Data records: Begin

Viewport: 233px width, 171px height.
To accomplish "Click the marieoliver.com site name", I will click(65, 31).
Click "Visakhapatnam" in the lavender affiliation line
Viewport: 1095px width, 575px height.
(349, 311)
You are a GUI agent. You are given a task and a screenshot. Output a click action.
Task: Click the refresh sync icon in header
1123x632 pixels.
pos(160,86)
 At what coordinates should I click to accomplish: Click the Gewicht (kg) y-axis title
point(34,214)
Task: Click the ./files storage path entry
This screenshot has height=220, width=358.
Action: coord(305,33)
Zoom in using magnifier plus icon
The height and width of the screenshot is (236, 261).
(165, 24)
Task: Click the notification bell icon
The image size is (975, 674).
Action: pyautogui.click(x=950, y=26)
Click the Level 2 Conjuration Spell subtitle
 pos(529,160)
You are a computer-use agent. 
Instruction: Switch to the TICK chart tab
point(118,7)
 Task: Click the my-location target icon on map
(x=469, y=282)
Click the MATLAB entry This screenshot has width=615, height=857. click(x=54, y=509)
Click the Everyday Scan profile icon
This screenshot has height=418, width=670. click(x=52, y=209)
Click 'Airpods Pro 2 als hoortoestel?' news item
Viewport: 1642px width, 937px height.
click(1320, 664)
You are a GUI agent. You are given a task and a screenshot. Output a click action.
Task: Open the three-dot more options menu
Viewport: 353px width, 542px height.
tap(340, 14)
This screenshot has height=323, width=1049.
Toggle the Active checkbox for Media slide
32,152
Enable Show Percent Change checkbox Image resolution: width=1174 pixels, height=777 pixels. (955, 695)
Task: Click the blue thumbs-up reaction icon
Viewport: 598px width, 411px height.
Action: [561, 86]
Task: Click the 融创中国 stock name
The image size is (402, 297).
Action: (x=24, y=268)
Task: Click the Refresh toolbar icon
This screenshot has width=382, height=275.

Data records: End

Exercise requirements -
Say how many lines in the data hold the string "entry", and write nothing else.

Expected output -
2